Texto da página:

┌────────

Tradição aliada a novas oportunidades
Da mesma forma que surgiu, através de laços de amizade apaixonados pelo Cavalo Crioulo e suas modalidades, a Marchita da Gurizada oportuniza e fomenta outros segmentos da raça, "Hoje temos centros de treinamento, hotelarias, cabanhas especializadas em animais próprios para a modalidade, entre os já existentes segmentos da raça", destaca João Pedro Albuquerque. Fato presente na vida da instrutora do Centro de Equitação Gaúcha, Kellen Lemos, que junto com seu esposo (que faz a preparação e condicionamento físico dos Cavalos), trabalham preparando crianças e adultos para participarem das provas de resistência. "Há sete anos trabalhamos com cavalos de resistência e há três anos a gente prepara e traz as crianças na Marchita. São oito crianças e nove cavalos que participam desta edição. Preparamos as crianças para que elas aprendam a se comportar na prova, desde a respiração delas até a melhor condução e aproveitamento do preparo dos animais, para que assim ambos terminem a prova com qualidade e tranquilas. O preparo inicia-se três meses antes da data da prova. É muito gratificante a questão do treino, mas aqui estamos na torcida, aqui elas vem e curtem a prova, brincam de manhã e de tarde depois das etapas", comenta a instrutora. Kellen tem no seu currículo a participação em duas edições da Marcha Anual de Resistência do Cavalo Crioulo, a qual ajuda no conhecimento a ser passado a seus alunos "Como já participei da marcha, eu ensino meus alunos desde as vestimentas a usarem, roupas confortáveis, sem etiquetas, porque uma etiqueta pode machucar e incomodar, são provas longas e isso pode interferir na qualidade de realização da prova, até controle do relógio, melhoria de tempo, e depois só curtir todo o momento".
Os frutos do trabalho e amor vindo diretamente da casa da instrutora e do domador e treinador de Cavalos para Marcha, a pequena Nathalia Gonzalez Lemos participa pelo terceiro ano da Marchita, "Eu gosto muito e quero correr a Marcha de Resistência quando crescer! Na escolinha minha mãe ensina sobre cavalos, como montar, como cuidar, é muito bom poder passar esse tempo com eles", conta Nathalia já prevendo a perpetuação na Marcha Oficial.

└────────

Suas tarefas:
a: Redigite sem nenhuma alteração o trecho do texto da página que começa em "Os frutos do" e vai até "na Marcha Oficial.", incluindo este último.
b: Segundo o texto da página, com quanto tempo de antecedência começa o preparo para a prova?

Dados para análise:
┌────────

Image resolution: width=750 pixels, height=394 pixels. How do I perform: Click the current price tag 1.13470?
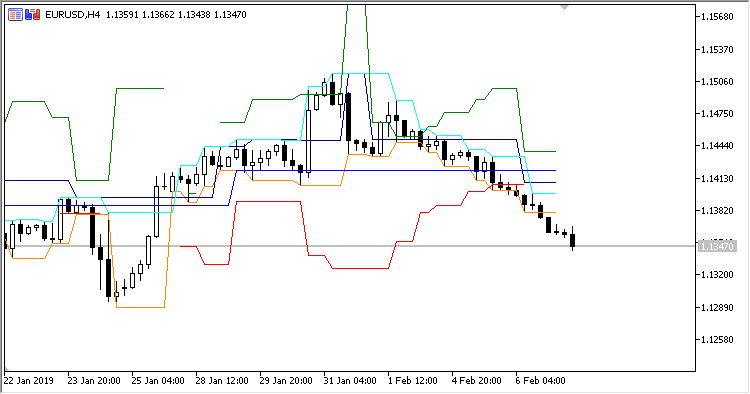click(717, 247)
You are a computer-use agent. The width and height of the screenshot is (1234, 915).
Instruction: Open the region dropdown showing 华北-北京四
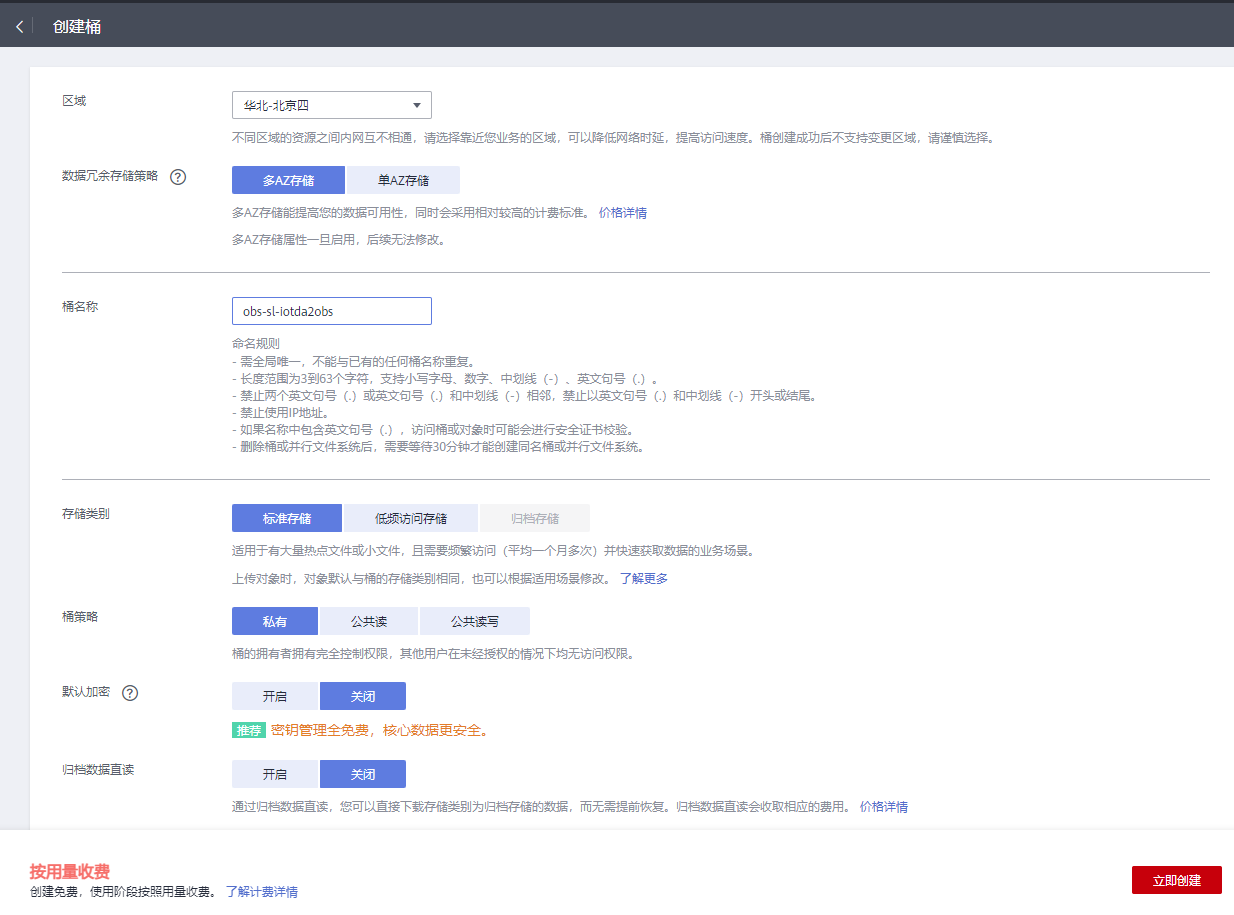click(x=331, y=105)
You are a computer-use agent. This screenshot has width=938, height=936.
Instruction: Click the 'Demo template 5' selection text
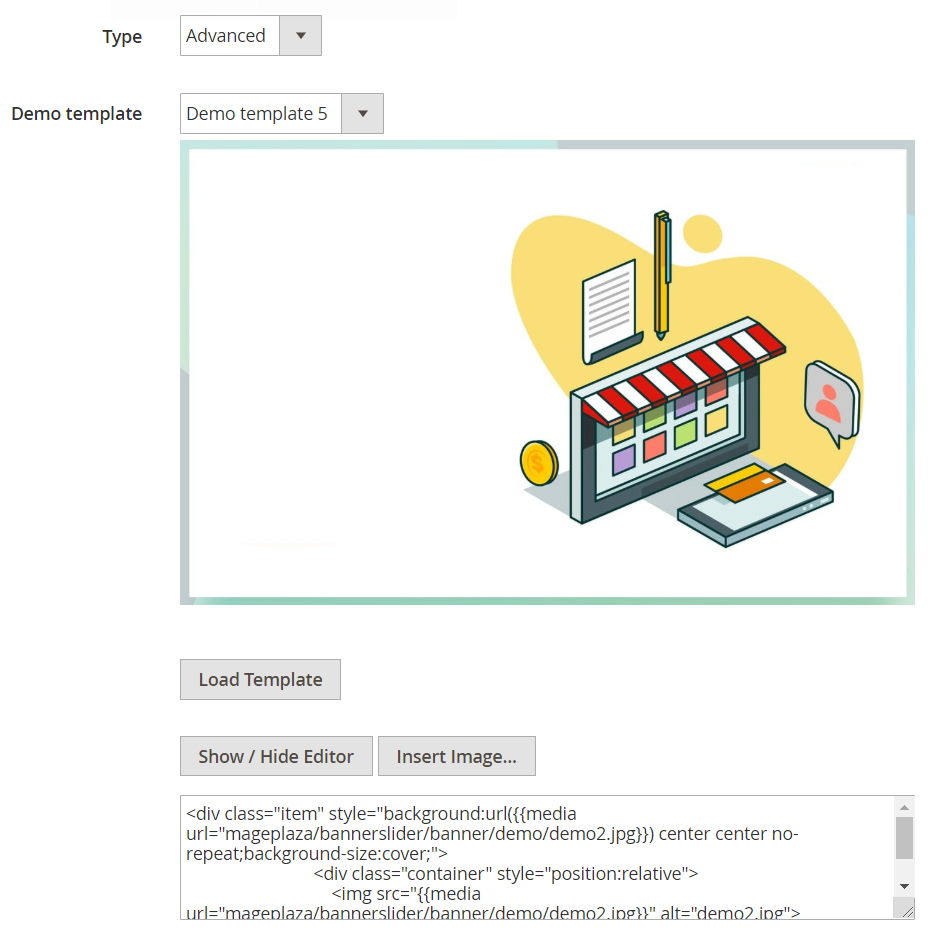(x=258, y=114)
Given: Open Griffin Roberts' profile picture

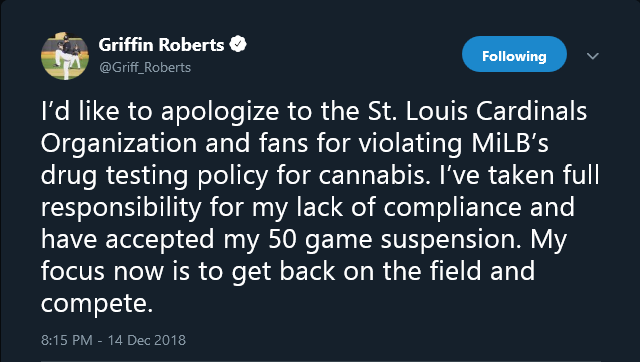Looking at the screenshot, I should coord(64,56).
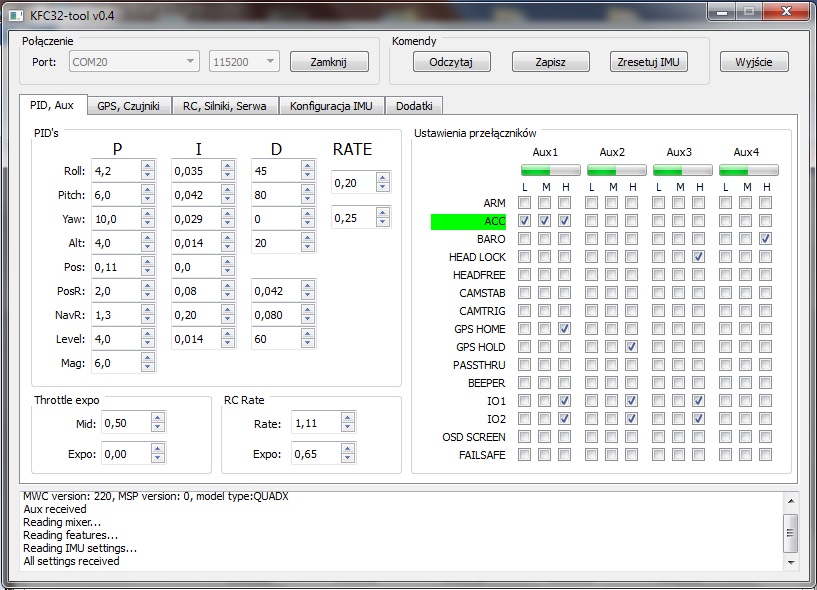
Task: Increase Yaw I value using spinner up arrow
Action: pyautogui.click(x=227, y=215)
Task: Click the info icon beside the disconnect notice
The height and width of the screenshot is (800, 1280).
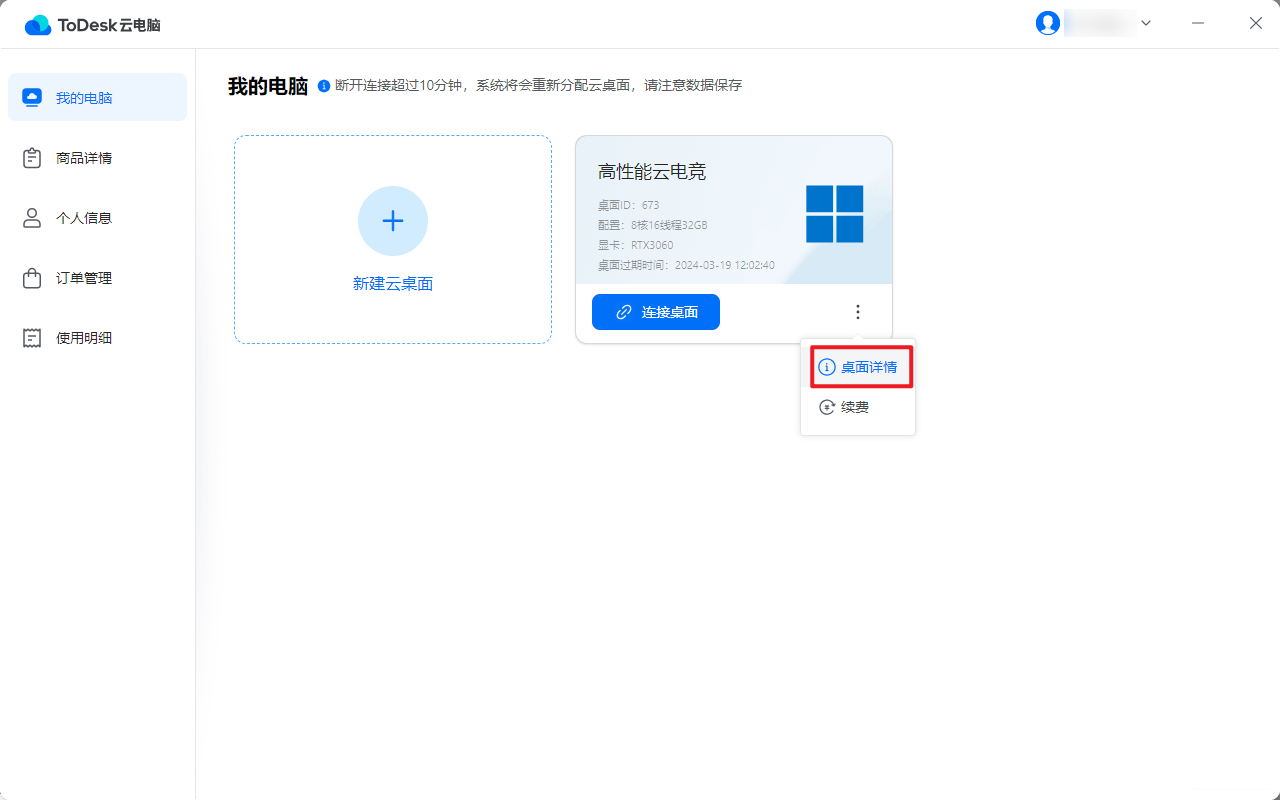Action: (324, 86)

└────────
┌────────

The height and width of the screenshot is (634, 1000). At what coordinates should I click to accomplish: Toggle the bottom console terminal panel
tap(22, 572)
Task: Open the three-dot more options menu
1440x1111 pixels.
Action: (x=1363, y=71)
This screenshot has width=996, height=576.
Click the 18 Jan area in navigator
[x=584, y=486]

└────────

Respostas do exercício:
a:
Os frutos do trabalho e amor vindo diretamente da casa da instrutora e do domador e treinador de Cavalos para Marcha, a pequena Nathalia Gonzalez Lemos participa pelo terceiro ano da Marchita, "Eu gosto muito e quero correr a Marcha de Resistência quando crescer! Na escolinha minha mãe ensina sobre cavalos, como montar, como cuidar, é muito bom poder passar esse tempo com eles", conta Nathalia já prevendo a perpetuação na Marcha Oficial.

b: Três meses antes da data da prova.